Fazit des Bundesgerichts und Rückweisung

Die Ablehnung des Rentenanspruchs ist somit verfrüht und bundesrechtswidrig, da die offenkundig gefährdete Eingliederungsfähigkeit ausgeblendet wurde. Das gutachtlich eingeschätzte Leistungsvermögen stellt vorerst lediglich ein bedingtes, medizinisch-theoretisches Leistungspotential dar. Die Sache ist an die IV-Stelle zurückzuweisen, damit diese zunächst ein neues Gutachten einholt.
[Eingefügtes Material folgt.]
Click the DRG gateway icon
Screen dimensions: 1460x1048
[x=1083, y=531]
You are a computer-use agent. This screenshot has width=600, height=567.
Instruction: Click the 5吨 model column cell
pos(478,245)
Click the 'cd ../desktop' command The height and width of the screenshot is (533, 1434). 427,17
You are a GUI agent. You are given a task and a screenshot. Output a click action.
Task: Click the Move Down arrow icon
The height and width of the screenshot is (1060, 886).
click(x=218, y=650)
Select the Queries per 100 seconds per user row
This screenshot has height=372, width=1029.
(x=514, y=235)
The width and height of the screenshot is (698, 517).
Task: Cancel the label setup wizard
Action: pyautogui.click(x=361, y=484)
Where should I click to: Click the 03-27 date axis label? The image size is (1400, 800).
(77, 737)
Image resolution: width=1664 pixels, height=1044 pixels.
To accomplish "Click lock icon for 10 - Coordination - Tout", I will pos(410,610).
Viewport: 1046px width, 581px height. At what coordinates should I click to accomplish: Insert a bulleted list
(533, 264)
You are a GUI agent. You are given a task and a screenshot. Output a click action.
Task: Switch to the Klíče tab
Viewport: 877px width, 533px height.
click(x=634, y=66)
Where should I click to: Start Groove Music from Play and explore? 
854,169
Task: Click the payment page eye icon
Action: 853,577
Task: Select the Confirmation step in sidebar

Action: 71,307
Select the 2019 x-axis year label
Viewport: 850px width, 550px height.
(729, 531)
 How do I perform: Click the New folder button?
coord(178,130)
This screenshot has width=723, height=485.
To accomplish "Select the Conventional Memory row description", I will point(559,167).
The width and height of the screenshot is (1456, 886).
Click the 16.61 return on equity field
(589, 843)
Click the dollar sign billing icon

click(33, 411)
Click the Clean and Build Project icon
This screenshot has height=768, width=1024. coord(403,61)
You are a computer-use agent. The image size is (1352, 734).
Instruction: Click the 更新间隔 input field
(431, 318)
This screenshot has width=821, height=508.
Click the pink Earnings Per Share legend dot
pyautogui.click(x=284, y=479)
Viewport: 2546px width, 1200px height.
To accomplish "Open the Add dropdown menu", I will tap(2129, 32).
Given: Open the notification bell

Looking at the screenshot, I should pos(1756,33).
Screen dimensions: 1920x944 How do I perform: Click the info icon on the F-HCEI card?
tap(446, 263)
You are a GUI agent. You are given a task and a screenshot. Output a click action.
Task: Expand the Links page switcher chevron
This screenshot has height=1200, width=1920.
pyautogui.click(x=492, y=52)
Dieses soll unter Berücksichtigung aller relevanten Entwicklungen und der Erkenntnisse der therapierenden Fachleute den Einfluss der Krankheitssymptomatik (soweit keiner Behandlung zugänglich) auf die Eingliederungsperspektiven sowie die Durchführbarkeit von einschlägigen medizinischen und sozialtherapeutischen Vorkehrungen klären. Auf dieser Grundlage ist gegebenenfalls ein Eingliederungsplan für leidensangepasste Tätigkeiten zu erstellen (Art. 57 Abs. 1 lit. f IVG). Die Frage nach der Arbeits(un)fähigkeit kann erst neu beurteilt werden, nachdem realistische Möglichkeiten der beruflichen Integration ausgeschöpft sind.

Zusammenfassende Essenz der wesentlichen Punkte

  • Vorrang der Eingliederungsfähigkeit: Die Kernfrage ist nicht primär die Arbeits(un)fähigkeit, sondern die objektiv realisierbare Eingliederungsfähigkeit des Versicherten in den Arbeitsmarkt. Das Bundesgericht betont den Grundsatz "Eingliederung vor Rente".
  • Mangelhafte Abklärung: Die Vorinstanzen haben die medizinischen Hinweise auf die fehlende Eingliederungsfähigkeit unzureichend gewürdigt und die Diskrepanz zwischen den Berichten der behandelnden Ärztin und den Administrativgutachten nicht ausreichend aufgeklärt.
  • Fehlinterpretation der Arbeitsmotivation: Die Annahme einer nicht krankheitsbedingten reduzierten Arbeitsmotivation wurde vom Bundesgericht als unhaltbar verworfen, da das gezeigte Verhalten als Symptom der Angst- und Persönlichkeitsstörung zu werten ist.
  • Integrationsmassnahmen nach Art. 14a IVG: Es ist zu prüfen, ob und wie die Eingliederungsfähigkeit durch gezielte medizinische Massnahmen und sozial-berufliche Rehabilitationsmassnahmen hergestellt werden kann, bevor eine abschliessende Beurteilung der Arbeitsfähigkeit erfolgt.
  • Rückweisung: Die Sache wird an die IV-Stelle zurückgewiesen, um eine umfassende Abklärung der Eingliederungsperspektiven und der Umsetzbarkeit von Integrationsmassnahmen vorzunehmen und gegebenenfalls einen Eingliederungsplan zu erstellen. Erst danach kann die Invalidität abschliessend bemessen werden.